Collider is the fourth studio album by American rock band Cartel. In 2008 Cartel left Epic to sign with Wind-Up. Following this the group released Cycles (2009). Bassist Jeff Lett left to focus on school, and the band parted ways with Wind-Up. In October 2011 the group self-released In Stereo. The band called the idea of self-releasing music as "experiment[al]". Following a tour with Set Your Goals in March and April 2012 the group started writing new material. In August, the band started recording, and they finished in January 2013. The album was produced by vocalist Will Pugh and guitarist Joseph Pepper. After making a few songs available for streaming, the album was self-released on March 26, 2013. It charted at number 141 on the Billboard 200 chart. To support the album, the band toured the U.S. and the UK alongside New Found Glory, State Champs, Kids in Glass Houses and Mayday Parade.

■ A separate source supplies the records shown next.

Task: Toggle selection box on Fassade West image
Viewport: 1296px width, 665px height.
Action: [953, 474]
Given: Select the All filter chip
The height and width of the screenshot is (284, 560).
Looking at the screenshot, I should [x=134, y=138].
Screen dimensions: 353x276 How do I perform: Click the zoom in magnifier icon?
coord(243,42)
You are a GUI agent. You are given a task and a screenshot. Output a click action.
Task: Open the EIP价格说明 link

This was the band's last album with drummer Kevin Sanders before he departed from the group in 2025.

==Background==
In July 2008 Cartel left Epic and signed with Wind-Up. While on Wind-Up the group released Cycles (2009). In April 2011 it was announced that bassist Jeff Lett left the band to finish school. Nic Hudson initially took over Lett's position. Shortly afterwards, the group left Wind-Up. In August 2011 the band revealed that they had left Wind-Up. The band realized that they needed to release new music or else they "wouldn't be validating ourselves", according to vocalist Will Pugh. The band "experiment[ed]" with the concept of self-releasing their music; this resulted in the In Stereo EP, which was released in October. The recording process for which was not that different from their previous efforts, besides the fact Hudson was playing bass. The band saw the release of an EP as suitable due to the momentum of continuing without a record label. Pugh mentioned that they didn't have time to recording an album's worth of material. The group planned to have another EP out in March/April time. However, when the band realized they were going on tour, they decided to release a new song, "Disconnect", to help promote the tour.

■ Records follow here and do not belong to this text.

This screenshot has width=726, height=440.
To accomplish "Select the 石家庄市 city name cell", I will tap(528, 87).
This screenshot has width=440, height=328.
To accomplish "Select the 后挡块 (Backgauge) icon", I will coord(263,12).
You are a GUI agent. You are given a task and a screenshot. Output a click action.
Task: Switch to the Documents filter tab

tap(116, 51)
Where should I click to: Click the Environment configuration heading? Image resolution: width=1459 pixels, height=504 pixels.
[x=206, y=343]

==Composition and recording==

When juxtaposed forces collide in the arena of physics many things can happen: destruction, creation, and metamorphosis [...] We feel [...] all of those things [...] shaped the career arc of this band. [...] They have had a direct impact on the way we create the music [...].
— – Cartel, discussing the album's title, 2013

Cartel toured alongside Set Your Goals in March and April 2012. In a March 2012 interview, Pugh mentioned that the band were going to write new material after the tour was over. Pugh revealed that the band were at the beginning of the writing process. Pugh didn't want the material to be "a bunch of girl songs". From a lyrical point of view, Pugh stated that the lyrics would be written from a different perspective due to him being married. The album's title is a summary of events that shaped the band's career. Cartel viewed the album as a "culmination of 3 years worth of life, love, and reflection".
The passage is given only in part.